**How to complete this task:**
Return the data below unchanged. Drop any pictures.

**The input:**
---------------

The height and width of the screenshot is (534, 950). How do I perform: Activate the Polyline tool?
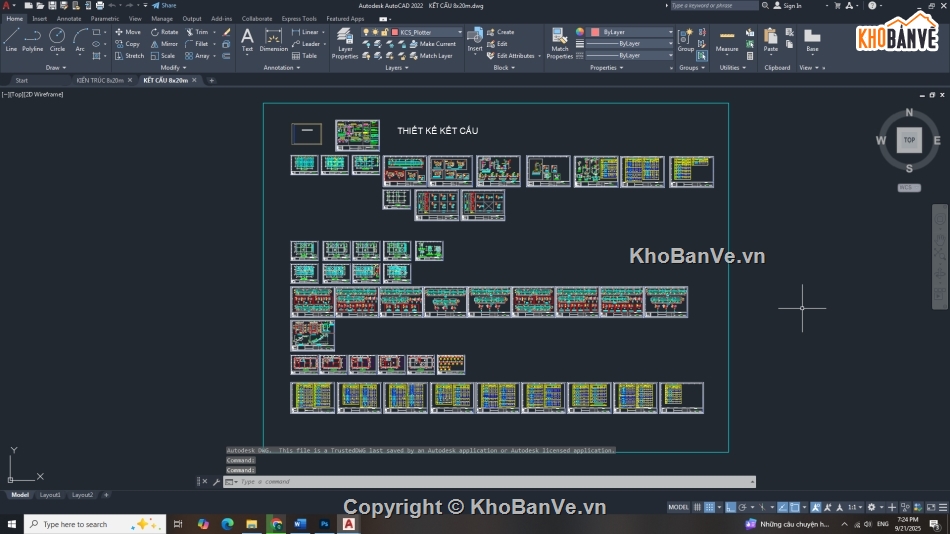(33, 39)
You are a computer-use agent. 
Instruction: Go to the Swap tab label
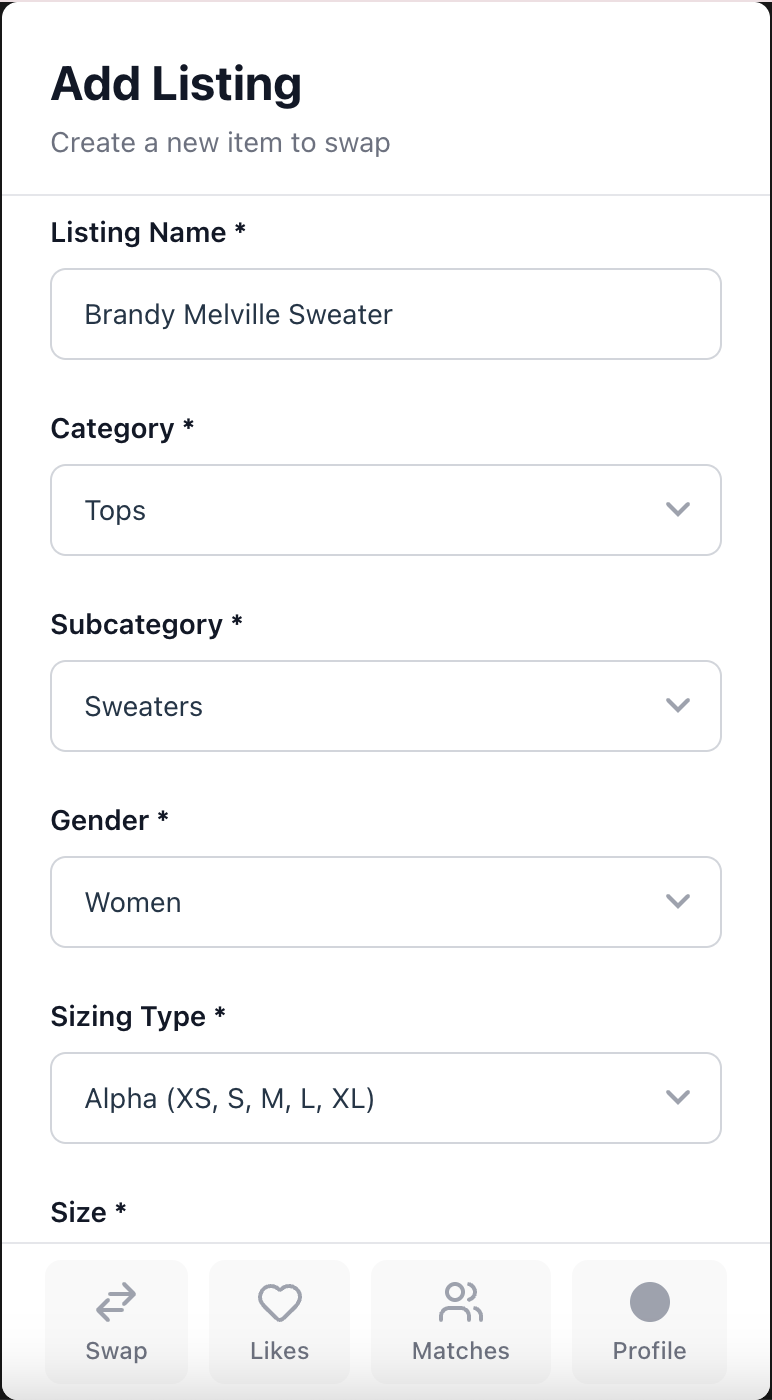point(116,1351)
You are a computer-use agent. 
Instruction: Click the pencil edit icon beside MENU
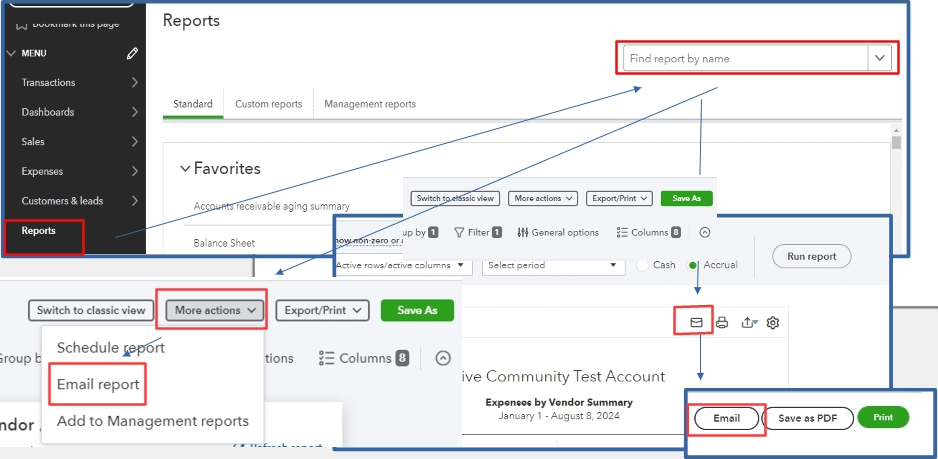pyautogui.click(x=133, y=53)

---------------

**Exercise result:**
The height and width of the screenshot is (534, 950). How do I perform: Activate the Polyline tool?
(33, 39)
You are a computer-use agent. 
Instruction: Go to the Swap tab label
point(116,1351)
You are a computer-use agent. 
Instruction: Click the pencil edit icon beside MENU
pyautogui.click(x=133, y=53)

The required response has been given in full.